▸ Your goal: Take from the entries below the stretch from the line with "Given: Enable AUTO CTL mode in Map window" through the line with "The height and width of the screenshot is (213, 396).", and return it exactly, leaving the pictures out.

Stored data
________________________

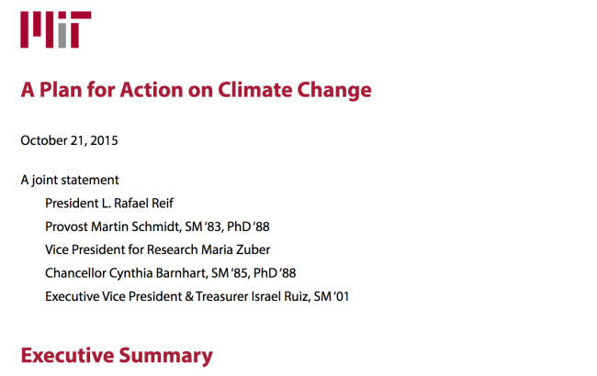Click the MIT logo
The height and width of the screenshot is (376, 597).
[x=56, y=29]
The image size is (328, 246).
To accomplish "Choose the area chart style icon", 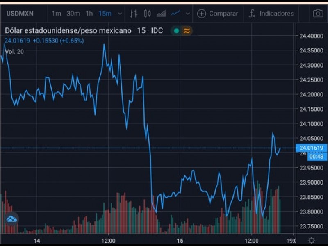I will tap(161, 14).
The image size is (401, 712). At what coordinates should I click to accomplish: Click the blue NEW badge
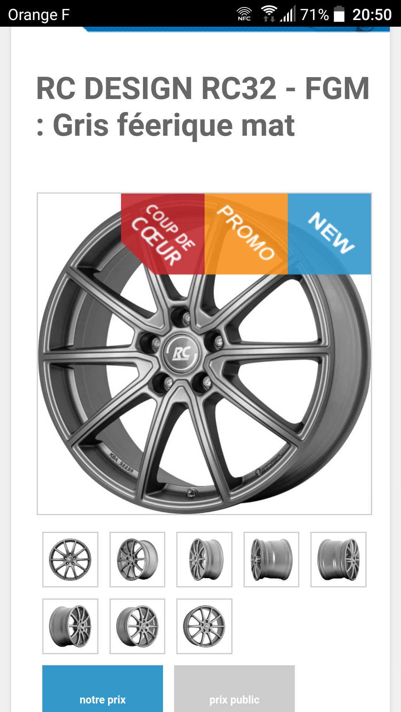[x=329, y=234]
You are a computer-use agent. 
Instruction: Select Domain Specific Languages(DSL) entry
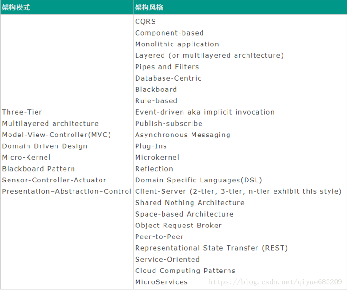click(199, 180)
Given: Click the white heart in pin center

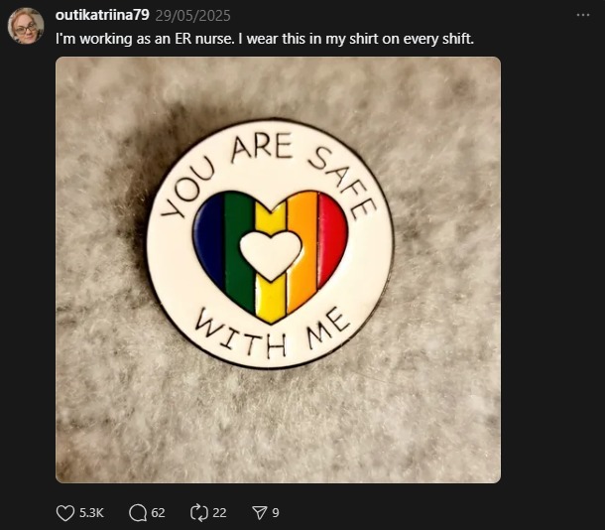Looking at the screenshot, I should 271,255.
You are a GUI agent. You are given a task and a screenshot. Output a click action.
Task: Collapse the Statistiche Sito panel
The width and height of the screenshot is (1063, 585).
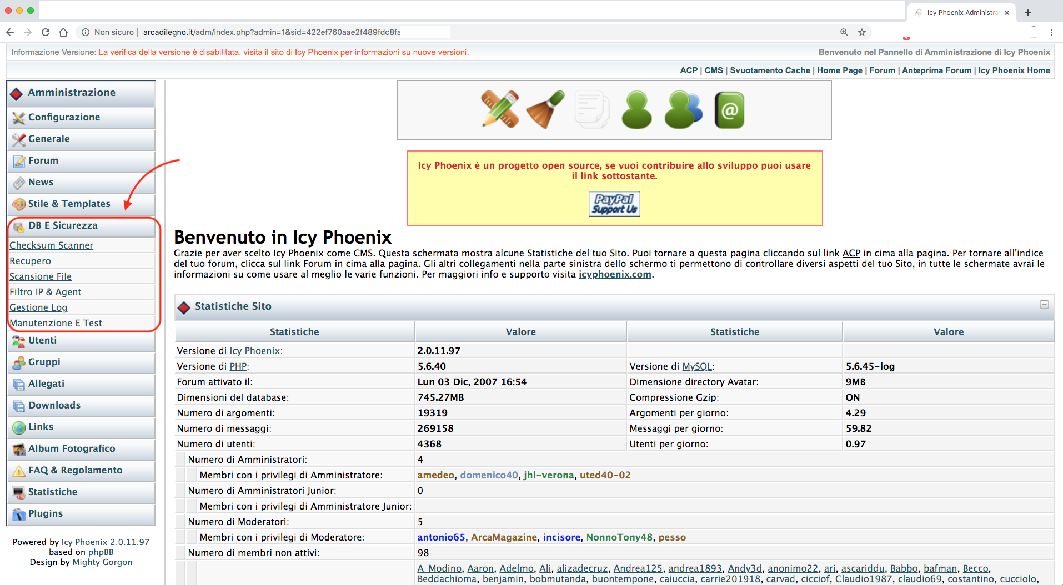[x=1044, y=305]
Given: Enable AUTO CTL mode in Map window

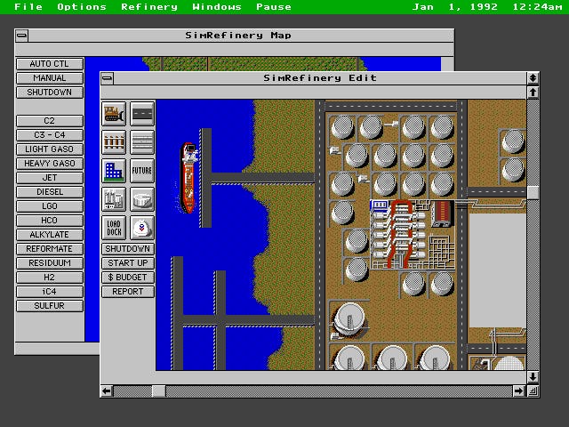Looking at the screenshot, I should point(50,64).
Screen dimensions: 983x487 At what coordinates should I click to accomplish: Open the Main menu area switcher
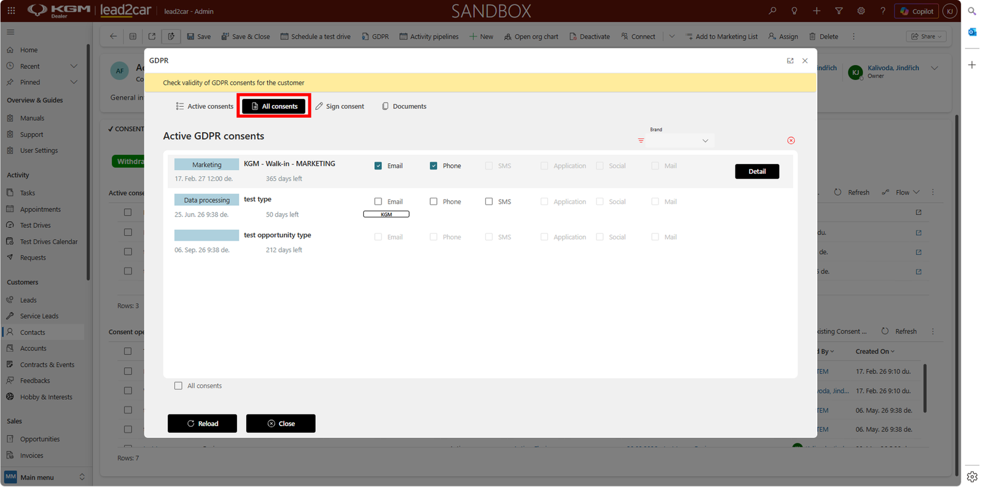(44, 477)
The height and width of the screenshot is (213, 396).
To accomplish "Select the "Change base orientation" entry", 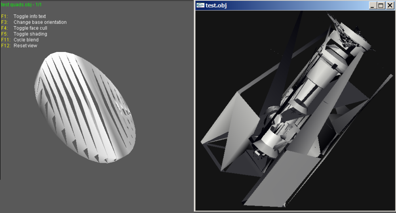I will [x=40, y=22].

________________________

▸ Task answer:
Given: Enable AUTO CTL mode in Map window

Looking at the screenshot, I should point(50,64).
Screen dimensions: 983x487 At what coordinates should I click to accomplish: Open the Main menu area switcher
(44, 477)
The height and width of the screenshot is (213, 396).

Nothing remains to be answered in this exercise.